Citizens For Arlington began its campaign last week for the bond package to be decided by city voters at the November election.

Jeff Williams, chairman of the pro-bond citizen's group, said the proposal is "a no-frills referendum" with most of the proceeds dedicated to basic services.

The proposed bond package includes $103.7 million proposition for roadwork; $15.5 million for improvements to more than a dozen parks and recreation centers, land acquisition for new parks, and reconstruction of an existing clubhouse at a city golf course; and $9 million for upgrades at several fire stations.

The Arlington City Council voted in January to postpone the bond election from the original schedule of May until the presidential election in November to provide more time for a review of projects in the proposal.
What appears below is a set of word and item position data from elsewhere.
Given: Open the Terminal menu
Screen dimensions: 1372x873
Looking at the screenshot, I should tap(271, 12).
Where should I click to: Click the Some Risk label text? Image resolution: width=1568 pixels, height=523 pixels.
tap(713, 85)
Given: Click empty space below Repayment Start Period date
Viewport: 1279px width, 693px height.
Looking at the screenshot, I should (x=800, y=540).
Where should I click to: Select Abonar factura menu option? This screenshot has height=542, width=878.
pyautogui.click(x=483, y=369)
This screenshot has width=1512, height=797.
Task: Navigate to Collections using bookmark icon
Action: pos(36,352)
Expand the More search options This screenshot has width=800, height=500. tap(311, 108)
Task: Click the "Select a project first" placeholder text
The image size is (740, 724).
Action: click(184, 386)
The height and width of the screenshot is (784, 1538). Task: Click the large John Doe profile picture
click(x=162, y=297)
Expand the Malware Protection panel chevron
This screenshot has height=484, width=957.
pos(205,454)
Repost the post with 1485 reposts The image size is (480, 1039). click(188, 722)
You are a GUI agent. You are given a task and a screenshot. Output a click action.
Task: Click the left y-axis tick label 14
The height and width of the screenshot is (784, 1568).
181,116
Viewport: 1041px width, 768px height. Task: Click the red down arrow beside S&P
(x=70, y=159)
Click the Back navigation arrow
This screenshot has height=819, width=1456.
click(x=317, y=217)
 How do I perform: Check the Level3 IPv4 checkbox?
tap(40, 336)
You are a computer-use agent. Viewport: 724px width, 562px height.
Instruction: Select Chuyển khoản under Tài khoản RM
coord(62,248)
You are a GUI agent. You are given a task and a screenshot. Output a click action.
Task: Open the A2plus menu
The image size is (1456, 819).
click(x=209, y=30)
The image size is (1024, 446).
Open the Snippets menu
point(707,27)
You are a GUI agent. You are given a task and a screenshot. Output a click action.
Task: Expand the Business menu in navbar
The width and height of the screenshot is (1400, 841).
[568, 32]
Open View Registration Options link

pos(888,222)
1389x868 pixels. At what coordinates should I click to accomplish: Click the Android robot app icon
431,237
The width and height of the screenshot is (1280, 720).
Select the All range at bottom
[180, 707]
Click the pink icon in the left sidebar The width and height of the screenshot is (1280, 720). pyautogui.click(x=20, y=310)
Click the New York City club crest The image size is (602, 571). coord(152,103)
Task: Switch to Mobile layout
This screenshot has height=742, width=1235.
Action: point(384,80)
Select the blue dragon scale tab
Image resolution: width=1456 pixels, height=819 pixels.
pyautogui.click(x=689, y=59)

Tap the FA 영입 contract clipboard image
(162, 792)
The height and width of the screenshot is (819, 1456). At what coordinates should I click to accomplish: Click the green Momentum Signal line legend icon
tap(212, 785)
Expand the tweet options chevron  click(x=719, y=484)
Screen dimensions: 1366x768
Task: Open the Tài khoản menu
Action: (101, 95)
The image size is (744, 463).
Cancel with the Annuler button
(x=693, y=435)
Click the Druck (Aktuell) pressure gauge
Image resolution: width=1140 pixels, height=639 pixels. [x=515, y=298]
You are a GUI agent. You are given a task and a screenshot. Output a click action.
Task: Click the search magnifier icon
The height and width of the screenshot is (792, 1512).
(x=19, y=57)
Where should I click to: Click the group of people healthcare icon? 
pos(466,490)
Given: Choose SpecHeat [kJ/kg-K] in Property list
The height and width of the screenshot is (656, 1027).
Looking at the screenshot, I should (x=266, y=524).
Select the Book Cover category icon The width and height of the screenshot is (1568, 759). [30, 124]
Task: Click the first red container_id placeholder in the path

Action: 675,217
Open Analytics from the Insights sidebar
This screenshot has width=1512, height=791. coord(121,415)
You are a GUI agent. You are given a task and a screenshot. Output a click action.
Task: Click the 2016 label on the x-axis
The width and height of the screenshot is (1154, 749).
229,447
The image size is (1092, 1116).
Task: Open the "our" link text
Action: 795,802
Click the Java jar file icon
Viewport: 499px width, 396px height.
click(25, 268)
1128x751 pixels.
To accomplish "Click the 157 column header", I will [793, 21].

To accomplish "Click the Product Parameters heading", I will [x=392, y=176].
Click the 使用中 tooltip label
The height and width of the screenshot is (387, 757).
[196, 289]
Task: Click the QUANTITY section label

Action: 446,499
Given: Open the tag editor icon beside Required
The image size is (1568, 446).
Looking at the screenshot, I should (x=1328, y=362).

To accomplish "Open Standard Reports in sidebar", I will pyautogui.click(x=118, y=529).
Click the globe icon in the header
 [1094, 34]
Arlington has issued roughly $300 million of bonds for the $1.1 billion football stadium that will be the most expensive facility in the National Football League. About half of the bonds are fixed rate. The Cowboys and owner Jerry Jones are financing the remainder of the costs.

The 2005 variable-rate bonds carried swaps to create a synthetic fixed rate that the city expected would save about $20 million over the 30-year maturity. With MBIA's downgrade, officials began working on a refinancing deal in July.

Lead underwriter on the pending deal is JPMorgan with Banc of America Securities LLC as co-manager. Others in the syndicate include Estrada Hinojosa, Merrill Lynch & Co., Piper Jaffray & Co., Siebert Brandford Shank & Co., First Southwest Co., Morgan Keegan & Co., RBC Capital Markets, and Southwest Securities Inc.

Vinson & Elkins LLP serves as bond counsel.

The refinancing will likely cost the city $23 million to $28 million, including the cost of new bond insurance and fees paid to terminate the existing financing agreement.

The variable-rate deal had saved the city money - about $3 million until 2008. But with rates rising to 7% last spring and nearly 8% in July, about $1 million of that was lost. Since then, the rate has fallen to 5.63%.

Rating analysts last week issued new reports, confirming the A ratings from Standard & Poor's and Fitch Ratings, with an A2 from Moody's Investors Service.

Arlington's GP debt carries underlying ratings of AA from Standard & Poor's and Fitch and Aa2 from Moody's.

All three series of the refunding bonds are special obligations of the city backed by a first lien on pledged special taxes and pledged accounts. The pledged taxes consist of a 0.5% sales and use tax, a 5-cent tax on short-term motor vehicle rentals, and a 2-cent hotel occupancy tax. The Series 2005C bonds are secured further by annual rental payments and a portion of annual stadium naming rights fees.

Adding to concerns is the weakening economy, analysts said.

"As is occurring presently, the city experienced weakness in sales tax revenues during the 2001-2003 recession," Fitch noted. "The 2001-2003 recession, combined with an apparent shift in retail activity from Arlington stores to newer shopping venues elsewhere in the area, produced declines in sales tax receipts of 7% and 6% in fiscal 2002 and 2003, respectively. City officials are hopeful that the anticipated opening of additional retail stores, combined with stadium-related retail activity, will restore sales tax revenue growth to levels more consistent with historical patterns."

Arlington's 2007 population of nearly 376,500 is up 13% from the 2000 Census tally of some 333,000.